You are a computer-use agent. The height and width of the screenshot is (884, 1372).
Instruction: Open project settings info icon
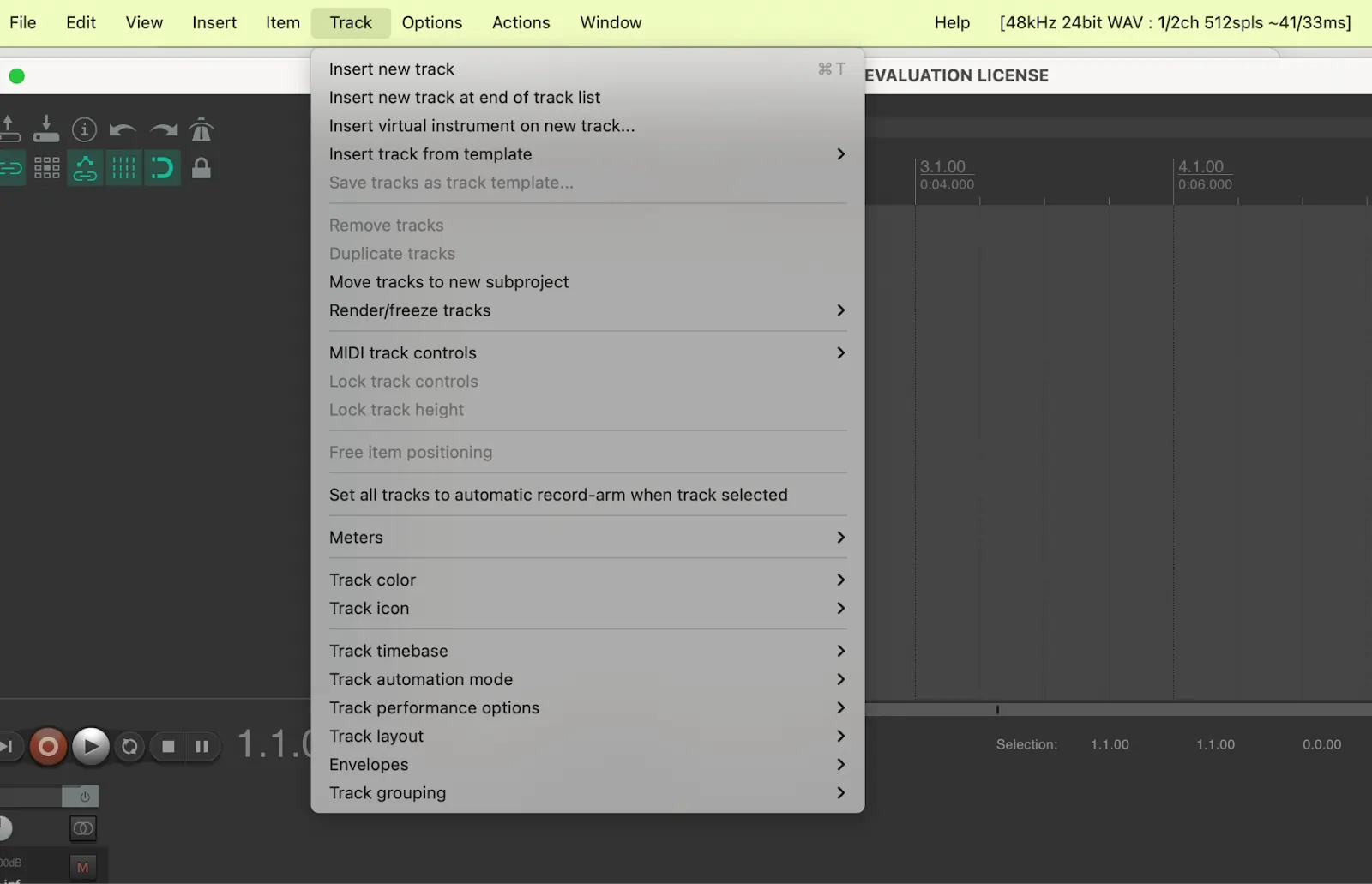(x=85, y=130)
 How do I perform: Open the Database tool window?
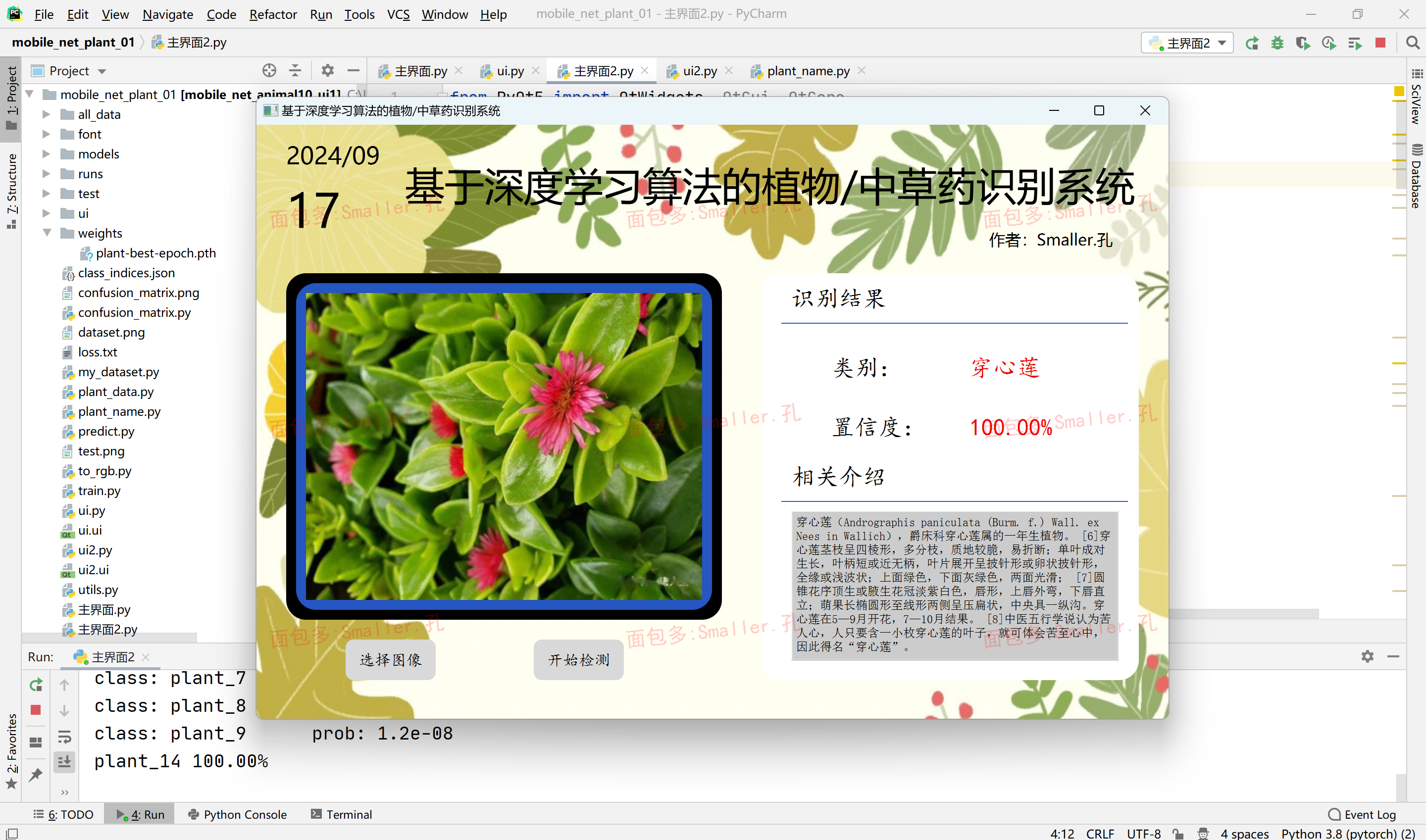coord(1417,170)
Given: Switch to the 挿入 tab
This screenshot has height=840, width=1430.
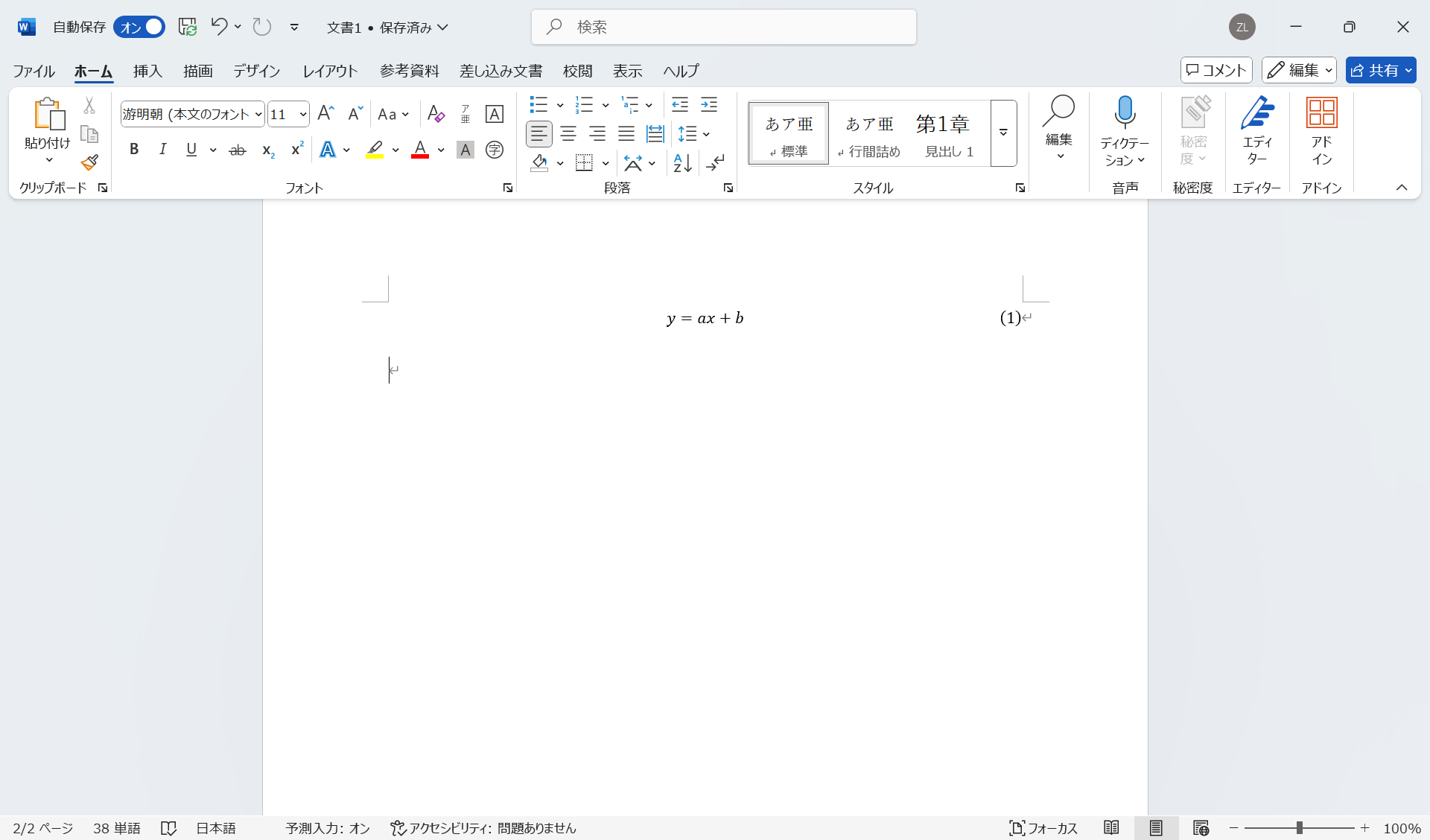Looking at the screenshot, I should pos(147,71).
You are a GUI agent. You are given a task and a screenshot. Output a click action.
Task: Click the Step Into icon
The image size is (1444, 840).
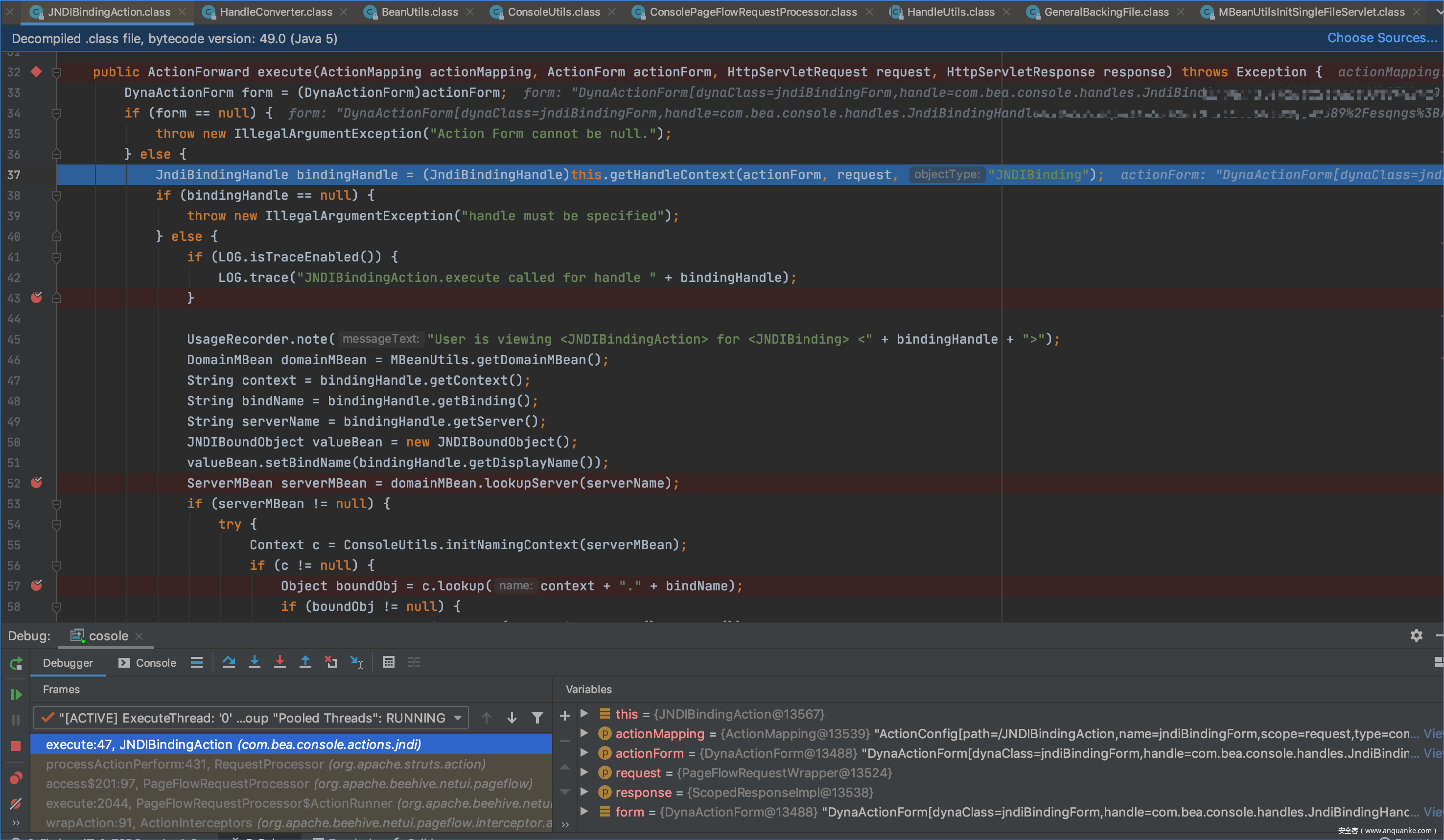tap(255, 662)
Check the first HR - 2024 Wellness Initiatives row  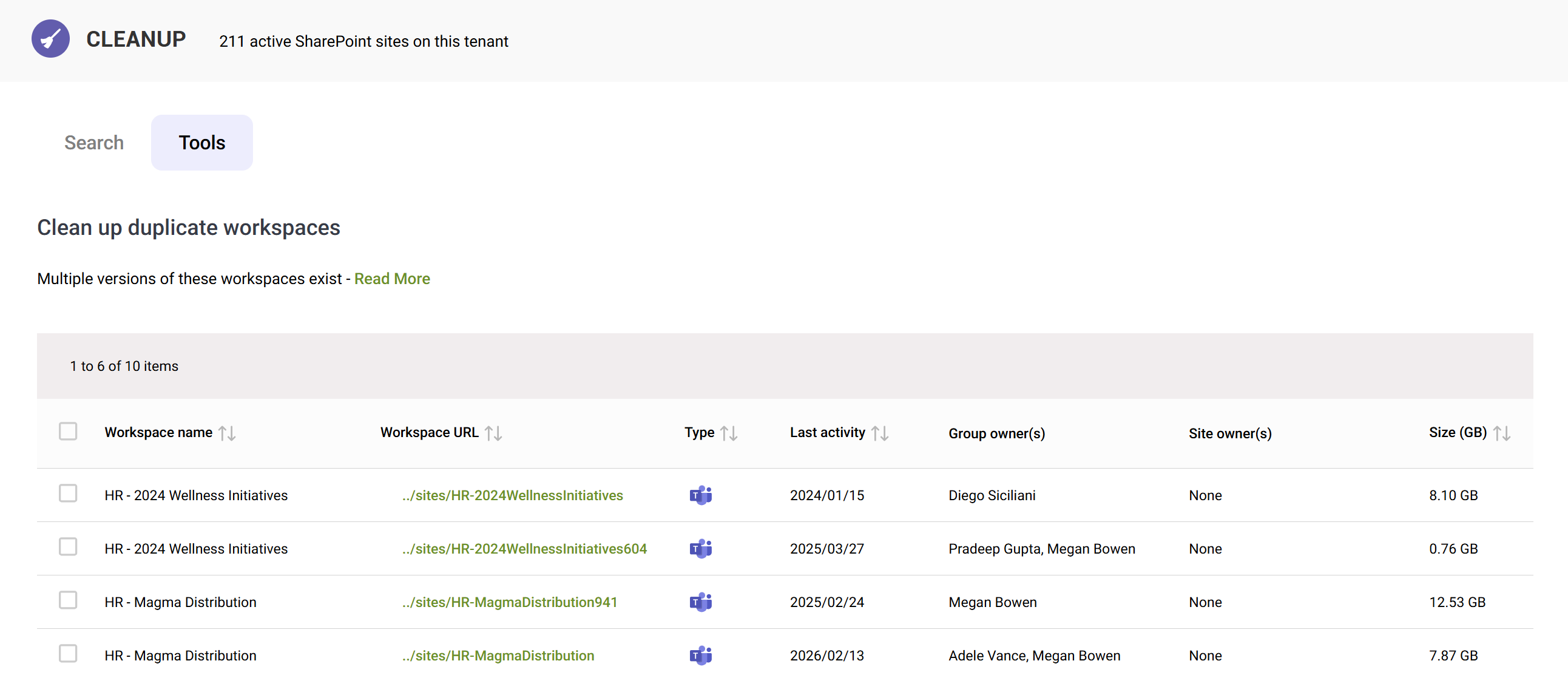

WHAT THE TASK ASKS => Copy out every line of the material above exactly, skipping the pictures.

EXERCISE SOLUTION =>
You are a computer-use agent. The height and width of the screenshot is (884, 1372).
Instruction: Open project settings info icon
(x=85, y=130)
 How do I perform: Open the Database tool window?
coord(1417,170)
Given: Switch to the 挿入 tab
This screenshot has height=840, width=1430.
Looking at the screenshot, I should pos(147,71).
You are a GUI agent. You are given a task and a screenshot. Output a click action.
Task: Click the Step Into icon
The image size is (1444, 840).
tap(255, 662)
Check the first HR - 2024 Wellness Initiatives row  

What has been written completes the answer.